Whether walking along Wordsworth Lake District or sipping martinis like James Bond at DUKES Bar in London, literary travel is the bookworm’s pilgrimage. By Shrimayee Thakur
The origin of literary tourism might lie in the 5th century AD when Greek writer and historian Herodotus wrote magical accounts of ancient Egypt in his work, The Histories. His readers, both Greek and Roman citizens, travelled to the shores of the Nile to look for the wonders he described.
Literary travel is the best way to connect with our favourite stories and authors. Finding real locations where fictional events took place, or the places where authors dreamt up stories that stoke our imagination and curiosity is a thrilling experience for avid admirers.
Check out below five places that are topping the charts of literature lovers:
1. Shimla, Himachal Pradesh
Shimla and surrounding places, like Dharamshala and Mussoorie, attract a lot of attention from literary tourists for their association with author Rudyard Kipling. The British author is famous for his work, The Jungle Book, which has spawned a couple of movies and a massive fan following. Tour guides also do readings at places where the author is thought to have stayed or passed through.
2. London, United Kingdom
London is the site for so many novels and authors, it is impossible to list all of them. William Shakespeare’s First Folio is on display at the British Library, for the public to see. London Walk even offers a closer look at London through the times of Shakespeare and Dickens. VisitLondon, a website, has an itinerary for fans of Sherlock Holmes, and Dukes Bar is where Ian Fleming was struck with the idea of making martinis — 007’s favourite drink.
3. Paris, France
The City of Love also has many attractions.

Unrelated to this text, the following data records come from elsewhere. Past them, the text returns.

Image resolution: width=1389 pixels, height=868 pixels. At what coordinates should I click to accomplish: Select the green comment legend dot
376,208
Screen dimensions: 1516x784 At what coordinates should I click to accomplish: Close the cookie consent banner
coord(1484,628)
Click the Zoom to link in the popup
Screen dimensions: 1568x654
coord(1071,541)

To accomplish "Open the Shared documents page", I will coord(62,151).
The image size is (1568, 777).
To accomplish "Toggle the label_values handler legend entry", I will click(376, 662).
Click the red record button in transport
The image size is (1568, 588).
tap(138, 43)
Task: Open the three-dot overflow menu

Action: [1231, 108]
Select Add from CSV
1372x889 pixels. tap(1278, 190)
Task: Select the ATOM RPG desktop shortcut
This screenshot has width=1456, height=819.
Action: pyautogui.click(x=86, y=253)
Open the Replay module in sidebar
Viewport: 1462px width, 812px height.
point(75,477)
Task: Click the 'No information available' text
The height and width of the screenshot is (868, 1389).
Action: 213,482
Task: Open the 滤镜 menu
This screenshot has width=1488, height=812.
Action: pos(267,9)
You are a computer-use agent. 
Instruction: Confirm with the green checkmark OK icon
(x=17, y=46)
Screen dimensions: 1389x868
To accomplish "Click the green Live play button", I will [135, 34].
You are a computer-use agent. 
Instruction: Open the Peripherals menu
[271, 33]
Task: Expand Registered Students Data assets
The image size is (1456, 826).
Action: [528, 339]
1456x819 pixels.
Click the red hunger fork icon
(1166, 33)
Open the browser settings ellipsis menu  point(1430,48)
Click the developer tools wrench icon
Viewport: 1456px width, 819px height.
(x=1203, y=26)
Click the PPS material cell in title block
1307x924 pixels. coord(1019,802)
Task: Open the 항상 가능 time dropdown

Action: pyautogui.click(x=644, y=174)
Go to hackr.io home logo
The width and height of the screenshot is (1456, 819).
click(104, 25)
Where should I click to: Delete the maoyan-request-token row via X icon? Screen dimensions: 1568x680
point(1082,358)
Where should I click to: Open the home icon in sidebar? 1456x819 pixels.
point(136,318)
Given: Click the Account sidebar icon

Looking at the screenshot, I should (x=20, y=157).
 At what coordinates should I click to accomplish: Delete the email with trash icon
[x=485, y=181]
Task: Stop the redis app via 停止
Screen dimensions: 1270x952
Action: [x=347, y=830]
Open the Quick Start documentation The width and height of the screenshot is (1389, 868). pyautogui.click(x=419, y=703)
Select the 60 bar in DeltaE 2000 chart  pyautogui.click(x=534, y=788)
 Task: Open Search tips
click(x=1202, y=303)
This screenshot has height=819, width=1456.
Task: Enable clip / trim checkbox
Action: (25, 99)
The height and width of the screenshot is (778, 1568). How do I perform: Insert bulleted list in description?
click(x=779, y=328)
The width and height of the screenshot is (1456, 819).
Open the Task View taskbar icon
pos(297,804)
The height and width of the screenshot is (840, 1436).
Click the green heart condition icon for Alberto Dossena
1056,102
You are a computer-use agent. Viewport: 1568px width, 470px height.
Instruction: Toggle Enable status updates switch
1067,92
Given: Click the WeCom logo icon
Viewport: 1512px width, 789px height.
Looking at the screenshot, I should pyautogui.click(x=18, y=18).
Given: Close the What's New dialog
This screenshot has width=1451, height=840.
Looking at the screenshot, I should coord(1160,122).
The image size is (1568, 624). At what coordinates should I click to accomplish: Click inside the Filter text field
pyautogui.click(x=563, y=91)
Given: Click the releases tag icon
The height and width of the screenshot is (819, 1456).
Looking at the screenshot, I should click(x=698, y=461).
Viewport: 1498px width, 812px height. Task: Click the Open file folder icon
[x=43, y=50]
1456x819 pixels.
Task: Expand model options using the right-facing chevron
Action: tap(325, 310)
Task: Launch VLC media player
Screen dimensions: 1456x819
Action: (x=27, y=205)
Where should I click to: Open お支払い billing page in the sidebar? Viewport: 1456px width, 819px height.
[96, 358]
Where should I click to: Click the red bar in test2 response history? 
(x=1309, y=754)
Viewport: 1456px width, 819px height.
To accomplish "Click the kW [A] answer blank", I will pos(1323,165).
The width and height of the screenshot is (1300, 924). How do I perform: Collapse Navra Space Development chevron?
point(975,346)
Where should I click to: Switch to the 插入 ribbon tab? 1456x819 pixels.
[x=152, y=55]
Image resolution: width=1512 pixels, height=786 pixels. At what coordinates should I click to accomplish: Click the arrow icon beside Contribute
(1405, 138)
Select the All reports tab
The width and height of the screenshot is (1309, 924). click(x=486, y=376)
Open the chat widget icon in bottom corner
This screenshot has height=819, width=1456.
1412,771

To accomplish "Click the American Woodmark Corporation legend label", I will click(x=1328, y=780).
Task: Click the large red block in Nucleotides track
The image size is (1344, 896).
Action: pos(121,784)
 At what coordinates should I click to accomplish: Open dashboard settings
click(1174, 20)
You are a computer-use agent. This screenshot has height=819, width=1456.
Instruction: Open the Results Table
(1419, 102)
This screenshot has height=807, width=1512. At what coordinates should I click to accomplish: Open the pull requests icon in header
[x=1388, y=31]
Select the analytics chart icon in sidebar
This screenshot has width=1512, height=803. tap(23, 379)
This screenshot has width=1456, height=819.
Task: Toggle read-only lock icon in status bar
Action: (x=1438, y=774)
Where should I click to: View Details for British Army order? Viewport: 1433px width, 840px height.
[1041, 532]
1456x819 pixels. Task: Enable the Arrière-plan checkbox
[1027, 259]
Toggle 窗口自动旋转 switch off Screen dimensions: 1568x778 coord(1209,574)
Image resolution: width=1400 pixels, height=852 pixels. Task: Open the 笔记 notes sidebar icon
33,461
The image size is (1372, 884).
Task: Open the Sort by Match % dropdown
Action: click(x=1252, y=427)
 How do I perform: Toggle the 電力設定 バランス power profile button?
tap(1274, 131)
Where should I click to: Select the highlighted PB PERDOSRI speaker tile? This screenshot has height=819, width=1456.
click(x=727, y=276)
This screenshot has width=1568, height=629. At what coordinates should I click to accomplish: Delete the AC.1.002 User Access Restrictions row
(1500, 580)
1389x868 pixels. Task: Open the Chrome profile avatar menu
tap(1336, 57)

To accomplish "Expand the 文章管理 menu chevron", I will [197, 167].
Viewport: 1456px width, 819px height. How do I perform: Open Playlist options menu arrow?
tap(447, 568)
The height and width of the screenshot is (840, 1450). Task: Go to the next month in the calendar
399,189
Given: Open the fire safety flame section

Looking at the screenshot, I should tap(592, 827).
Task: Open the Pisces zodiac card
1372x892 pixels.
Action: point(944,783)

Among them is Irish author Oscar Wilde’s tomb in Père-Lachaise Cemetery, for fans of classics such as The Canterville Ghost or Picture of Dorian Gray. Ernest Hemingway frequented a St. Germain café, known as Les Deux Magots, and at one time lived in Latin Quarter. French literature readers can explore house-museums dedicated to Victor Hugo and Honoré de Balzac. Take your fascination one step further at hotel Le Pavillon des Lettres, where all 26 rooms are dedicated to a letter of the alphabet, and represent a famous author.
4. St. Petersburg, Russia
Follow the trail of infamous murderer Raskolnikov, the protagonist of Crime and Punishment, as he went from his residence to that of the pawnbroker. Visit the abode of author Fyodor Dostoyevsky, where he wrote The Brothers Karamazov. You can also pay your respects to Aleksandr Pushkin, considered by many to be the founder of modern Russian literature, at the Aleksandr Pushkin Memorial Apartment Museum, where the author breathed his last.
5. Santiago, Chile
Explore La Chascona, home to Ricardo Eliécer Neftalí Reyes Basoalto, better known as Pablo Neruda, a Nobel Prize-winning Chilean poet. Neruda is best known for his romantic verses, and was an influential poet and later a politician. His home is located in the Bellavista neighbourhood. Another Nobel Prize–winning poet-diplomat, Gabriela Mistral has been honoured by Chile with a mural constructed in her memory at the Cerro Santa Lucia park. She is also on the country’s 5,000 peso note.